__DESCRIPTION OF THE TASK__: Write the entries again exactly, with no line missing.

Dataset entries:

+-------+

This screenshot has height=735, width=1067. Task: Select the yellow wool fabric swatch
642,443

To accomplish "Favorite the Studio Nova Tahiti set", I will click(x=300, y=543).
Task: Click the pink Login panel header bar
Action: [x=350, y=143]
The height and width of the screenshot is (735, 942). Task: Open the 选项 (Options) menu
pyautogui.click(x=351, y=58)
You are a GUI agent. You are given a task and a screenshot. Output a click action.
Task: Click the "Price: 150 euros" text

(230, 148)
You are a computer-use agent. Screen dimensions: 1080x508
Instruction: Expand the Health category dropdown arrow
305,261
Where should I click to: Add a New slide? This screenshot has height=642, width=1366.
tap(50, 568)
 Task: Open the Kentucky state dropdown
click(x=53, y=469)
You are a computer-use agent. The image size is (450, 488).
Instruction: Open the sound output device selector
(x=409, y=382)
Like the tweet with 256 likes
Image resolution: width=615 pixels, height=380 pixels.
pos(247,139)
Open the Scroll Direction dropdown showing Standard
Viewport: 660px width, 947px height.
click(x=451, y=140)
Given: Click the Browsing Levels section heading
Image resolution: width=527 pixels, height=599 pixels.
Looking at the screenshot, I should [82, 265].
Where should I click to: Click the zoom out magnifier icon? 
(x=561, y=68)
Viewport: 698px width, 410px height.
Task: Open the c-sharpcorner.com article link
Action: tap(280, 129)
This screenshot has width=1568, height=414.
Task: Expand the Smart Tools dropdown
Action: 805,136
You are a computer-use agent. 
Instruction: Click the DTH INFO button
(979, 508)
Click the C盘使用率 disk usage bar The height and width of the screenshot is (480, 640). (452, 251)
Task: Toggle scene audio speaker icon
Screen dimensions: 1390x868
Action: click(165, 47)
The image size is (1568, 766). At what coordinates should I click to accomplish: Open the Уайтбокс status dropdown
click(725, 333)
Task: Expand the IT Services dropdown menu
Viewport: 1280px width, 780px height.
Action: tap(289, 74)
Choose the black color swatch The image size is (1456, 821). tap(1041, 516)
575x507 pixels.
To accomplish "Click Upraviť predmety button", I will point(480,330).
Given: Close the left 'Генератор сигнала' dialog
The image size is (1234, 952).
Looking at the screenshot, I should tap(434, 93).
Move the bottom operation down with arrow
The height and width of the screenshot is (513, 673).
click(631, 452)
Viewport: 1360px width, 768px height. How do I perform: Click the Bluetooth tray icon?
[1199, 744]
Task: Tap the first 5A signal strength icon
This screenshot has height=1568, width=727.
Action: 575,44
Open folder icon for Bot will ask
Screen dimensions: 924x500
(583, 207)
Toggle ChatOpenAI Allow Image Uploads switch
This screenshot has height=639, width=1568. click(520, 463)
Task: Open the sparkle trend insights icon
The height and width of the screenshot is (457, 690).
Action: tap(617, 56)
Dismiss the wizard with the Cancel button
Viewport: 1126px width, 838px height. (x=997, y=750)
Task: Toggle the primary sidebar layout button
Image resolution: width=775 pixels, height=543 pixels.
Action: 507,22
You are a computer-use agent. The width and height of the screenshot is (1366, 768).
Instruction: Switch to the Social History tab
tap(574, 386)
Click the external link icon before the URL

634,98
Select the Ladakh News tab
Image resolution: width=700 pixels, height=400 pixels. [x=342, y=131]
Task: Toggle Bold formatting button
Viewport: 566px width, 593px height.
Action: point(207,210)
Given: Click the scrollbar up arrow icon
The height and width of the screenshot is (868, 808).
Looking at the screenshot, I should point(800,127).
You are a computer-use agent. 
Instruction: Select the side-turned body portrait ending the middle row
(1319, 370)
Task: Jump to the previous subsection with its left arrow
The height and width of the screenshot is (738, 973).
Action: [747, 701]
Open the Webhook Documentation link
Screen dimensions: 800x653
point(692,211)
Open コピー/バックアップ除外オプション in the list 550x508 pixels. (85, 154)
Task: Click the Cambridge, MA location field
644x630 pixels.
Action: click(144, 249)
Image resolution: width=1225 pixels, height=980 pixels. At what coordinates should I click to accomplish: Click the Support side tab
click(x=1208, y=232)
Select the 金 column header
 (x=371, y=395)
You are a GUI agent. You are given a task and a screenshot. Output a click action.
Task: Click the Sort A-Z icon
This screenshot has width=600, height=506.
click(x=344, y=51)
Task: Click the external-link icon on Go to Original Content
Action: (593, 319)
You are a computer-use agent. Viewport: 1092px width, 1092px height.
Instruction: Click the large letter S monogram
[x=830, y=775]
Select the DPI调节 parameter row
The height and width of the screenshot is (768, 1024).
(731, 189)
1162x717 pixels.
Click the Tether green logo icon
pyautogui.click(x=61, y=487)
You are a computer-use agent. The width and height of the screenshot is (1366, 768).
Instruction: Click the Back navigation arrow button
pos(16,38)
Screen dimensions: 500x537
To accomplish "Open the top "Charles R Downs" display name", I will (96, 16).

+-------+

__ANSWER FOR THE TASK__:
This screenshot has height=735, width=1067. Task: Select the yellow wool fabric swatch
642,443

To accomplish "Favorite the Studio Nova Tahiti set", I will click(x=300, y=543).
Task: Click the pink Login panel header bar
Action: [x=350, y=143]
The height and width of the screenshot is (735, 942). Task: Open the 选项 (Options) menu
pyautogui.click(x=351, y=58)
You are a GUI agent. You are given a task and a screenshot. Output a click action.
Task: Click the "Price: 150 euros" text

(230, 148)
You are a computer-use agent. Screen dimensions: 1080x508
Instruction: Expand the Health category dropdown arrow
305,261
Where should I click to: Add a New slide? This screenshot has height=642, width=1366.
tap(50, 568)
 Task: Open the Kentucky state dropdown
click(x=53, y=469)
You are a computer-use agent. The image size is (450, 488).
Instruction: Open the sound output device selector
(x=409, y=382)
Like the tweet with 256 likes
Image resolution: width=615 pixels, height=380 pixels.
pos(247,139)
Open the Scroll Direction dropdown showing Standard
Viewport: 660px width, 947px height.
click(x=451, y=140)
Given: Click the Browsing Levels section heading
Image resolution: width=527 pixels, height=599 pixels.
Looking at the screenshot, I should [82, 265].
Where should I click to: Click the zoom out magnifier icon? 
(x=561, y=68)
Viewport: 698px width, 410px height.
Task: Open the c-sharpcorner.com article link
Action: tap(280, 129)
This screenshot has width=1568, height=414.
Task: Expand the Smart Tools dropdown
Action: 805,136
You are a computer-use agent. 
Instruction: Click the DTH INFO button
(979, 508)
Click the C盘使用率 disk usage bar The height and width of the screenshot is (480, 640). (452, 251)
Task: Toggle scene audio speaker icon
Screen dimensions: 1390x868
Action: click(165, 47)
The image size is (1568, 766). At what coordinates should I click to accomplish: Open the Уайтбокс status dropdown
click(725, 333)
Task: Expand the IT Services dropdown menu
Viewport: 1280px width, 780px height.
Action: tap(289, 74)
Choose the black color swatch The image size is (1456, 821). tap(1041, 516)
575x507 pixels.
To accomplish "Click Upraviť predmety button", I will point(480,330).
Given: Close the left 'Генератор сигнала' dialog
The image size is (1234, 952).
Looking at the screenshot, I should tap(434, 93).
Move the bottom operation down with arrow
The height and width of the screenshot is (513, 673).
click(631, 452)
Viewport: 1360px width, 768px height. How do I perform: Click the Bluetooth tray icon?
[1199, 744]
Task: Tap the first 5A signal strength icon
This screenshot has height=1568, width=727.
Action: 575,44
Open folder icon for Bot will ask
Screen dimensions: 924x500
(583, 207)
Toggle ChatOpenAI Allow Image Uploads switch
This screenshot has height=639, width=1568. click(520, 463)
Task: Open the sparkle trend insights icon
The height and width of the screenshot is (457, 690).
Action: tap(617, 56)
Dismiss the wizard with the Cancel button
Viewport: 1126px width, 838px height. (x=997, y=750)
Task: Toggle the primary sidebar layout button
Image resolution: width=775 pixels, height=543 pixels.
Action: 507,22
You are a computer-use agent. The width and height of the screenshot is (1366, 768).
Instruction: Switch to the Social History tab
tap(574, 386)
Click the external link icon before the URL

634,98
Select the Ladakh News tab
Image resolution: width=700 pixels, height=400 pixels. [x=342, y=131]
Task: Toggle Bold formatting button
Viewport: 566px width, 593px height.
Action: point(207,210)
Given: Click the scrollbar up arrow icon
The height and width of the screenshot is (868, 808).
Looking at the screenshot, I should point(800,127).
You are a computer-use agent. 
Instruction: Select the side-turned body portrait ending the middle row
(1319, 370)
Task: Jump to the previous subsection with its left arrow
The height and width of the screenshot is (738, 973).
Action: [747, 701]
Open the Webhook Documentation link
Screen dimensions: 800x653
point(692,211)
Open コピー/バックアップ除外オプション in the list 550x508 pixels. (85, 154)
Task: Click the Cambridge, MA location field
644x630 pixels.
Action: click(144, 249)
Image resolution: width=1225 pixels, height=980 pixels. At what coordinates should I click to accomplish: Click the Support side tab
click(x=1208, y=232)
Select the 金 column header
 (x=371, y=395)
You are a GUI agent. You are given a task and a screenshot. Output a click action.
Task: Click the Sort A-Z icon
This screenshot has width=600, height=506.
click(x=344, y=51)
Task: Click the external-link icon on Go to Original Content
Action: (593, 319)
You are a computer-use agent. Viewport: 1092px width, 1092px height.
Instruction: Click the large letter S monogram
[x=830, y=775]
Select the DPI调节 parameter row
The height and width of the screenshot is (768, 1024).
(731, 189)
1162x717 pixels.
Click the Tether green logo icon
pyautogui.click(x=61, y=487)
You are a computer-use agent. The width and height of the screenshot is (1366, 768).
Instruction: Click the Back navigation arrow button
pos(16,38)
Screen dimensions: 500x537
To accomplish "Open the top "Charles R Downs" display name", I will (96, 16).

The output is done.